Team: Chiara Palma, Lauren Yoshizuka, Maria Isabel Vera Cabrera, Shwetha Salimath, Cheng Wan
Cyberbullying classification: multiple and binary. The code related to this part can be found in the Cyberbullying_model folder.
Inside this folder we find 3 jupyter notebook files:
-
DT_RF_Boosting_Maria: This contains all the proprocessing, feature engineering and modelling related to the following models: decision tree, random forest and boosting algorithms such as Gradient Boosting, Extreme Gradient Boosting, Adaptive Boosting and Light Gradient Boosting Machine. This was developed by Maria Isabel Vera.
-
Bagging with SVM Cheng: Following Maria's proprocessing and feature engineering, this file includes an optimized Ensemble Support Vector Machines model and several untuned Tree-Based Models.
-
MultiNaiveBayes_BinarySVM_Lauren: This contains my initial work to explore and preprocess the data. I also explored simple ML algos to be later considered in ensemble methods. I looked at Multinominal Naive Bayes for the multiclassification as well as SVM for the binary classification. As for implementing ensemble methods, we saw how good Random Forest performed in the ensemble, so I tried a model that should have degraded results when using an ensemble method --> KNN.
-
KNNbaggingClassifier_Lauren: clean and organized version of the KNN bagging classification ensemble method that underperformed compared to the Random Forest ensemble.

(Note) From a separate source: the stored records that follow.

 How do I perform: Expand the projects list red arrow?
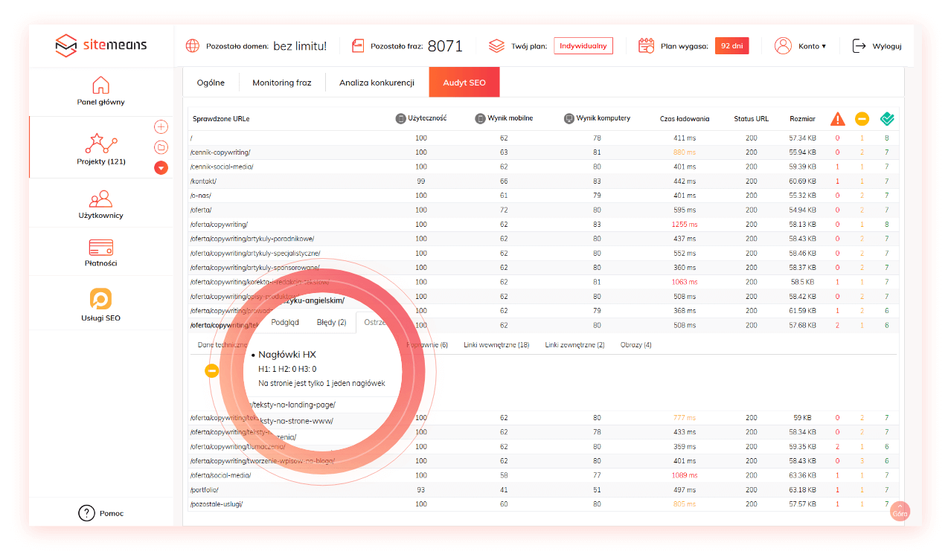pos(161,167)
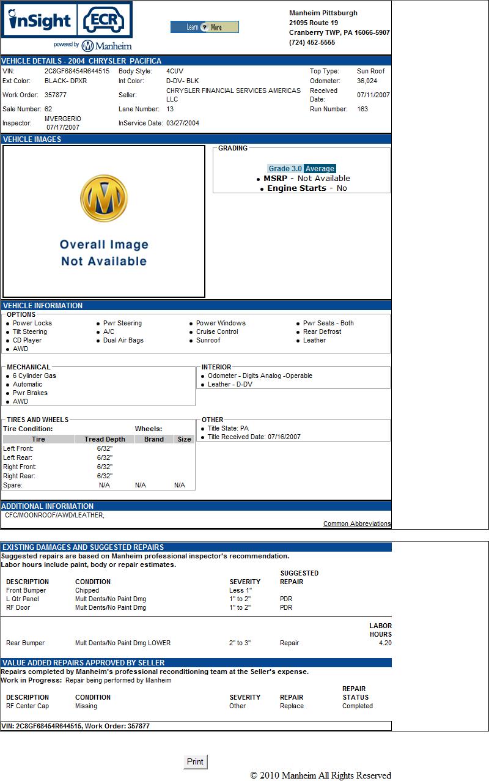This screenshot has height=781, width=489.
Task: Click the inSight logo
Action: coord(40,21)
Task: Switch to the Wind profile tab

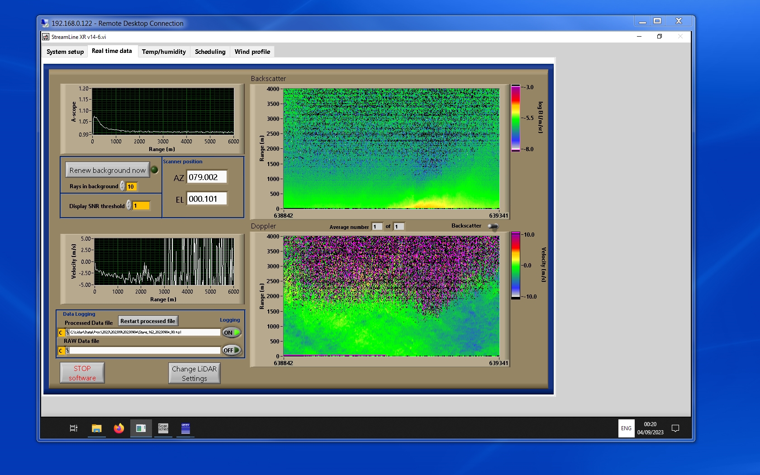Action: pyautogui.click(x=252, y=52)
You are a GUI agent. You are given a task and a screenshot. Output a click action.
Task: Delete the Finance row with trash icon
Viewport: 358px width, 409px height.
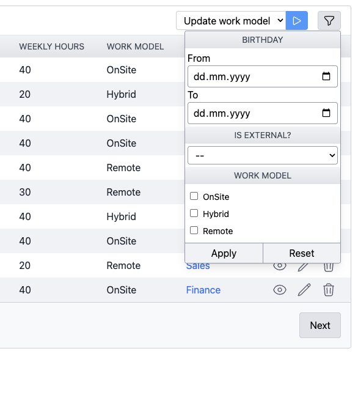[x=329, y=290]
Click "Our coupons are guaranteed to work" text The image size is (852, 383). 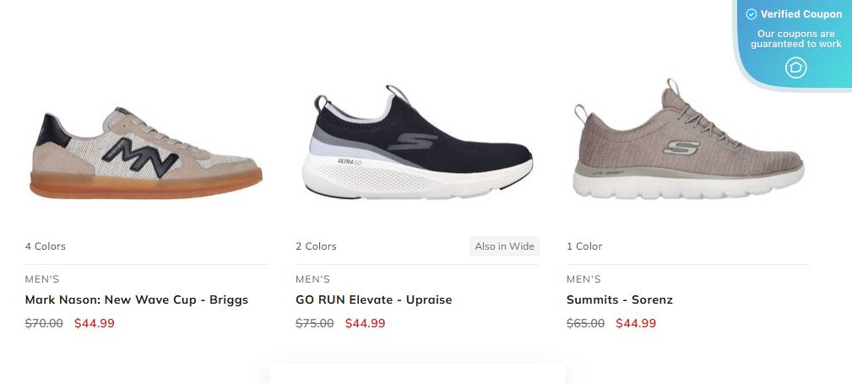point(795,39)
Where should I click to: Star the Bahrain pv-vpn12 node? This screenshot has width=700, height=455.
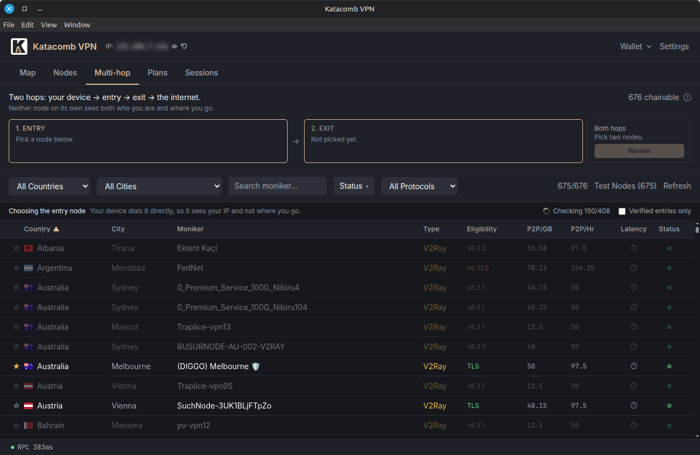point(16,425)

Implementing a classification and regression algorithm for decision tree.
The dicisiontree.py we have two main class the DecisionTreeClassifier for implementing classification and the DecisionTreeRegressor for implementing the regression. The main funtions is the decisiontree are build_tree and best_split. We get the best split by comaring the information gain after and before the split.
- For DecisionTreeClassifier we use the gini index and weight of the particular split part to calculate the information gain.
- For DecissionTreeRegressor we use the mean square error and mean to calculate the information gain.
The DecisionTreeExample contains examples on how to implement these classes and compared its accuracy with that of the sickit-learn library.